A jury had heard how the trio masked the firm's financial problems by withholding details of claims.

Probe

About 1,000 jobs were lost in the collapse of the company - which had previously been regarded as a financial success story.

The three men were charged in December 2005 after a probe by the Serious Fraud Office and City of London police into the firm's closure.

The SFO said that the insurer's accounts for 2000 showed a £22m profit when they should have indicated a loss of at least £180m.

London's Southwark Crown Court heard that the trio knew that the market value of the company would drop "dramatically" if full details of the firm's losses were known.

Bright, of Smarden, Kent was convicted of two counts of conspiracy to defraud.

Lomas, 56, of Haywards Heath, West Sussex, was found guilty of the same offences.

Meanwhile Condon, 48, from Sevenoaks, Kent, was convicted of one conspiracy to defraud charge and cleared of another.

Bright and Lomas were also found guilty of "making incomplete disclosure" of its reinsurance agreements between 1998 and 2001.

Damning audit

The court heard the trio hid the company's ailing health from fellow directors, professional advisers and investors in a bid to protect their reputations, jobs and salaries.

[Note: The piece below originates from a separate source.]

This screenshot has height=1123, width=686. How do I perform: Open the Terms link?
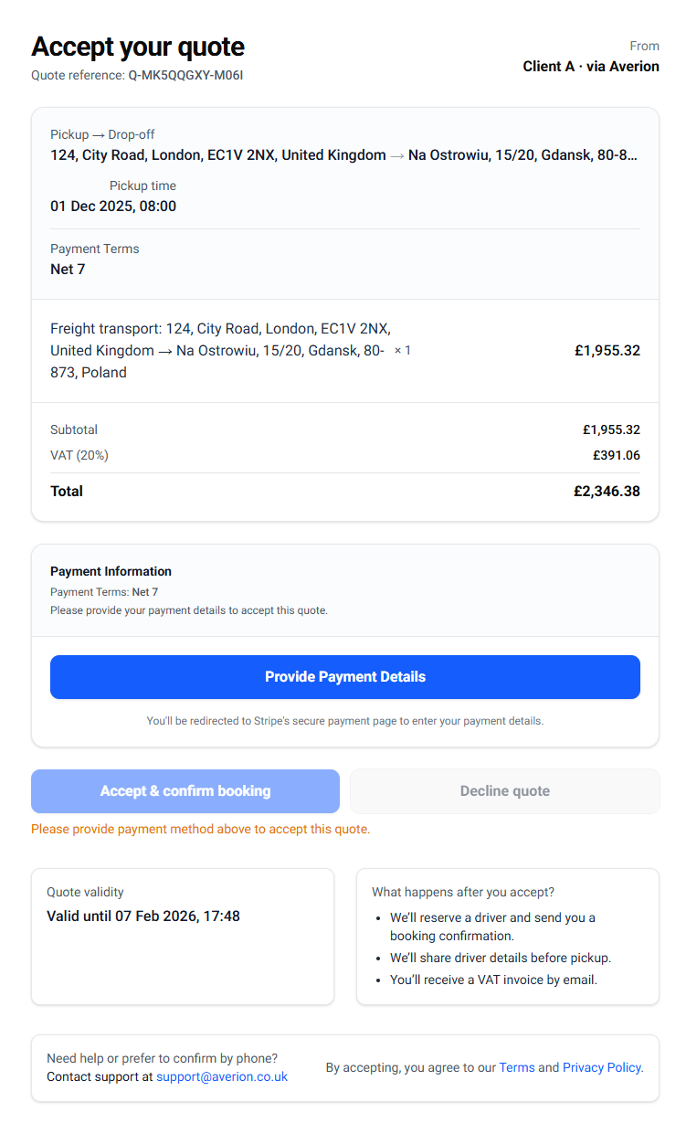pos(516,1067)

Undisclosed liabilities were "buried", figures manipulated and "bad" reinsurance contracts concealed.

Jurors were told they even "suppressed" a damning internal audit which highlighted major concerns a year before the company went under.

The three men insisted they only ever did their job openly, honestly and to the best of their abilities.

Some of the firm's 500,000 private and corporate policyholders have been given a total of £357m from the Financial Services Authority's compensation scheme since the collapse.